Cross-domain Dual-stream Feature Disentanglement for Brain Disorder Prediction with Sparsely Labeled PET
Abstract
Positron Emission Tomography (PET) can be used for the early diagnosis of various brain disorders. However, the annotation of PET scans requires the involvement of specialized nuclear medicine experts, making accurately annotated PET data extremely scarce. MRI-based cross-modal domain adaptation methods can improve the brain disorder classification accuracy with sparsely labeled PET data. However, existing methods fail to balance the core requirements of domain discrepancy elimination and modality-specific discriminative information retention in cross-modal tasks. Forced alignment often undermines the core pathological discriminative features of both modalities, making it difficult to meet the collaborative optimization demands of cross-modal brain disorder classification.
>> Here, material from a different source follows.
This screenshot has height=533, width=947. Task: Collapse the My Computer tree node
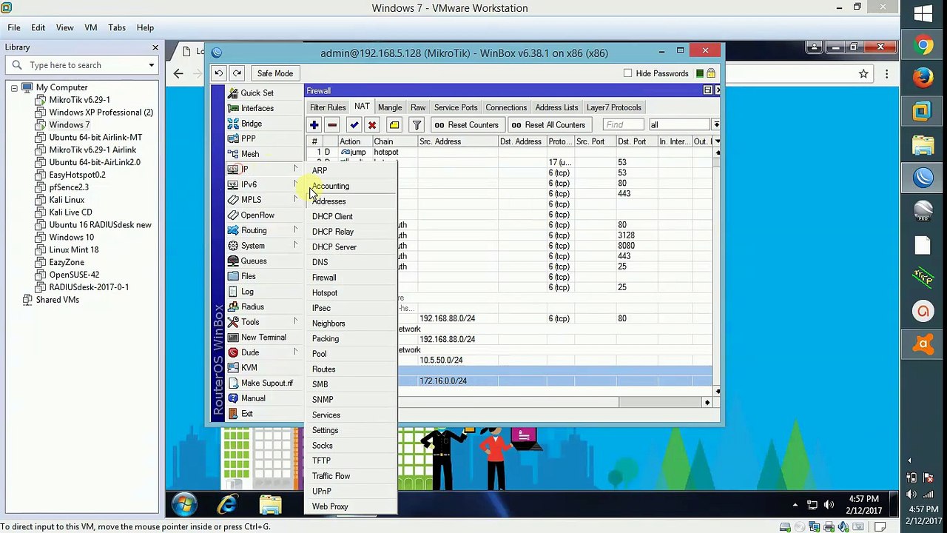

To address this, we propose a Dual-Stream feature Disentanglement and Alignment (DSDA) framework designed for collaborative optimization of cross-modal domain adaptation and brain disorder classification. This framework first dynamically evaluates and explicitly decouples the critical brain regions relevant to the classification task from the non-critical regions that preserve brain structural integrity. It then applies differential processing to the two types of brain regions: topology-weighted feature alignment for non-critical regions and high-confidence feature fusion for critical regions. This differential processing ensures that the model effectively aligns features while preserving key discriminative information. Extensive experimental results on various datasets (e.g., ADNI, AIBL, and PPMI) demonstrate the effectiveness of DSDA which helps achieve the state-of-the-art performance.